What is being asked
From the line containing "747x560 pixels. How" through the last line of the records below, output every line exactly, both ends included, except the pictures.

──────────

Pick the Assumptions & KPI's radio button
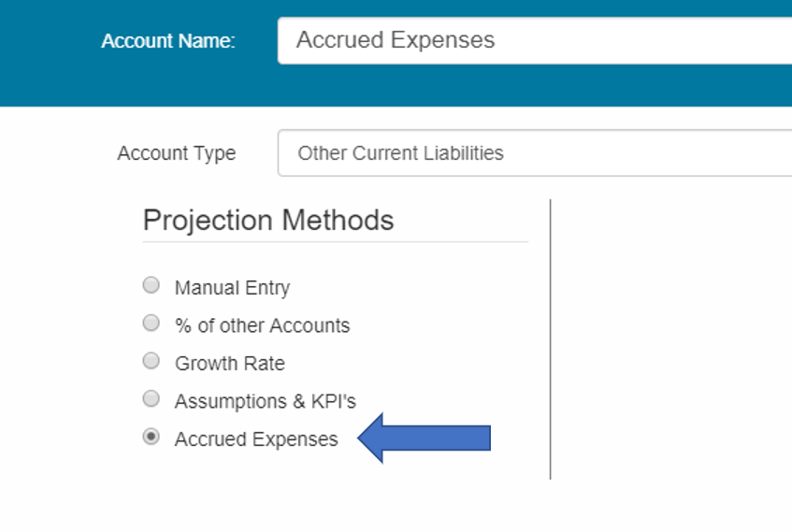Screen dimensions: 792x532 (x=151, y=399)
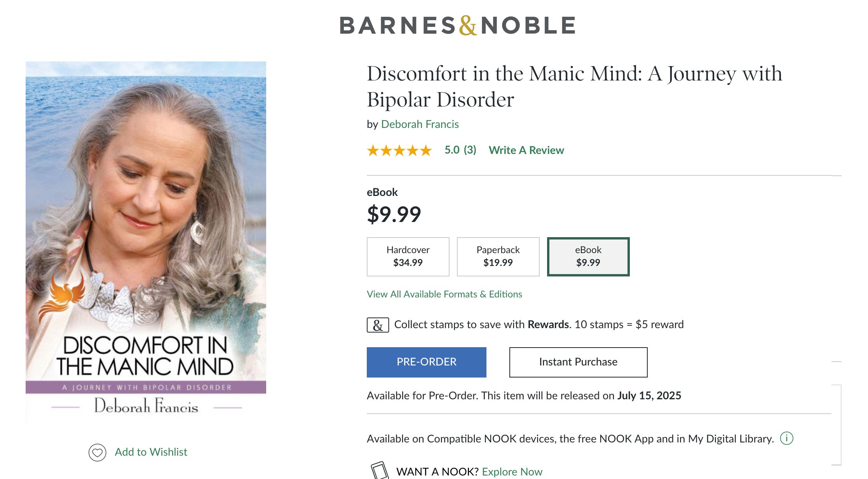Select the eBook $9.99 format

588,257
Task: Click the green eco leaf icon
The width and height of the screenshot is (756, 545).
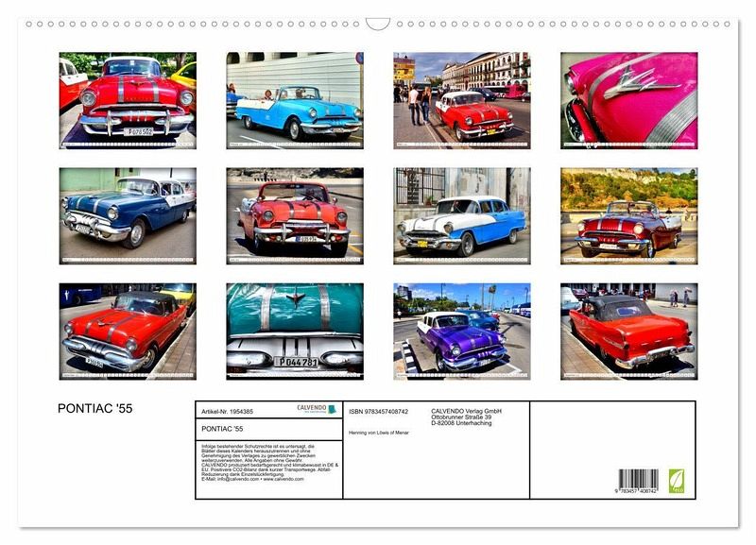Action: tap(676, 481)
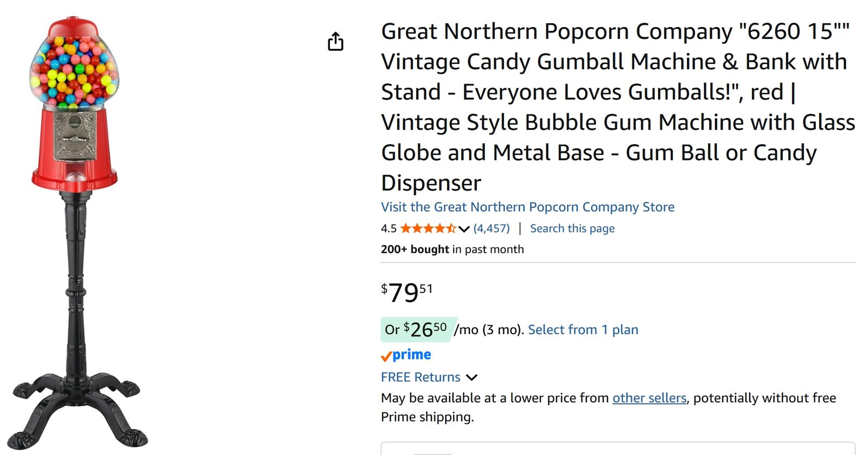Click the orange star rating icons

[x=428, y=228]
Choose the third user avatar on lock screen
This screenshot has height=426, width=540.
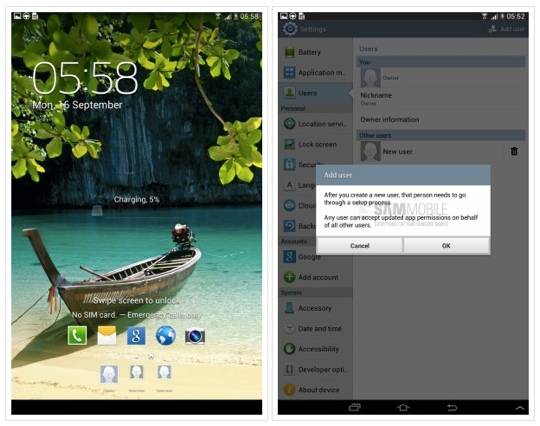tap(164, 373)
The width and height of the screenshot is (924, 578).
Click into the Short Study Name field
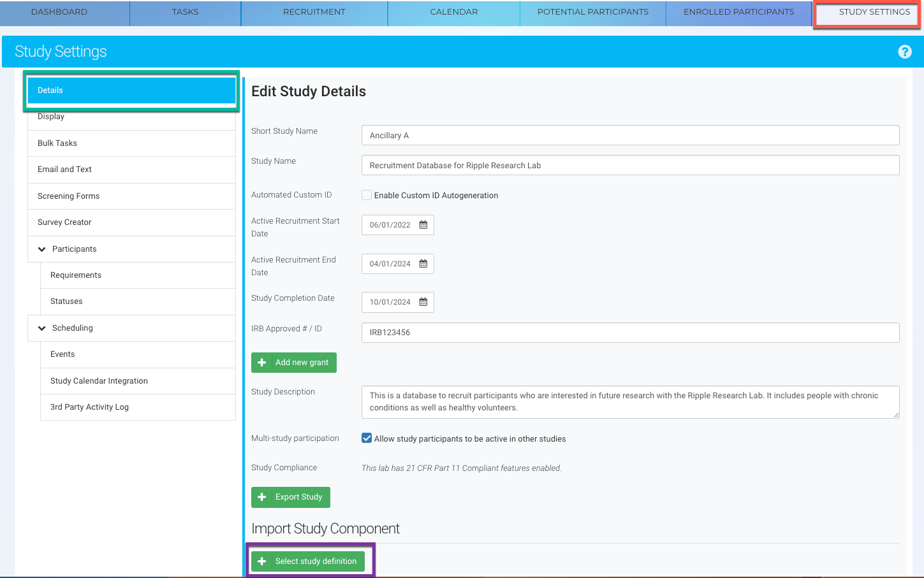click(x=630, y=135)
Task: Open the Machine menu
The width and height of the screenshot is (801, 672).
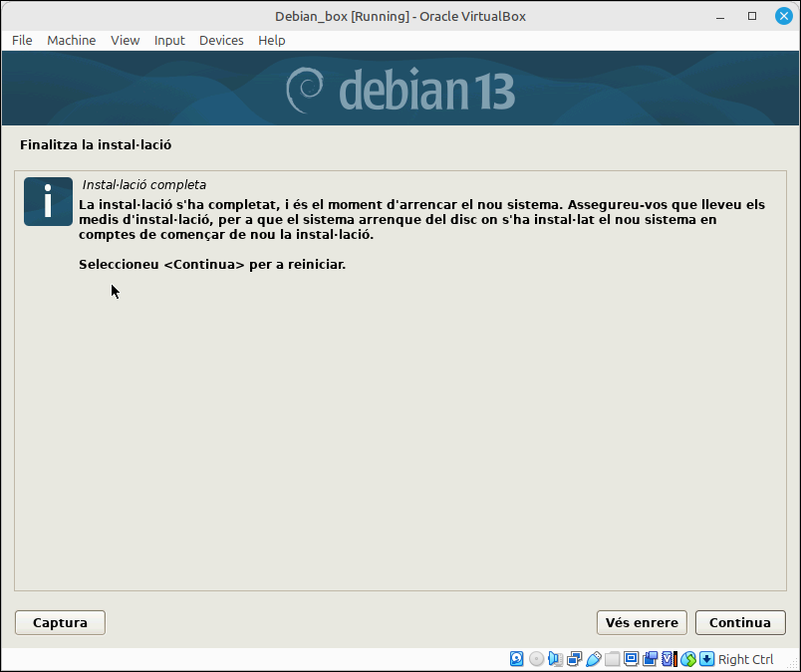Action: point(72,41)
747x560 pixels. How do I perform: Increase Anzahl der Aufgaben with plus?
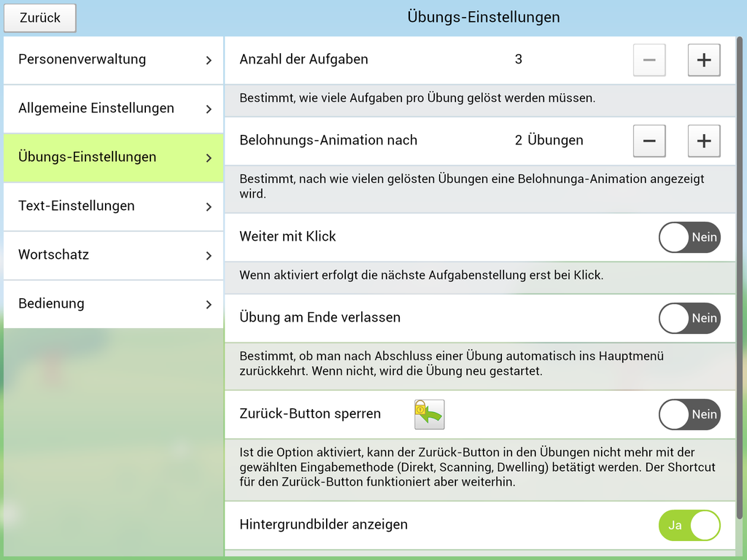pos(703,60)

──────────

Reply
747x560 pixels. How do I perform: Increase Anzahl der Aufgaben with plus?
pos(703,60)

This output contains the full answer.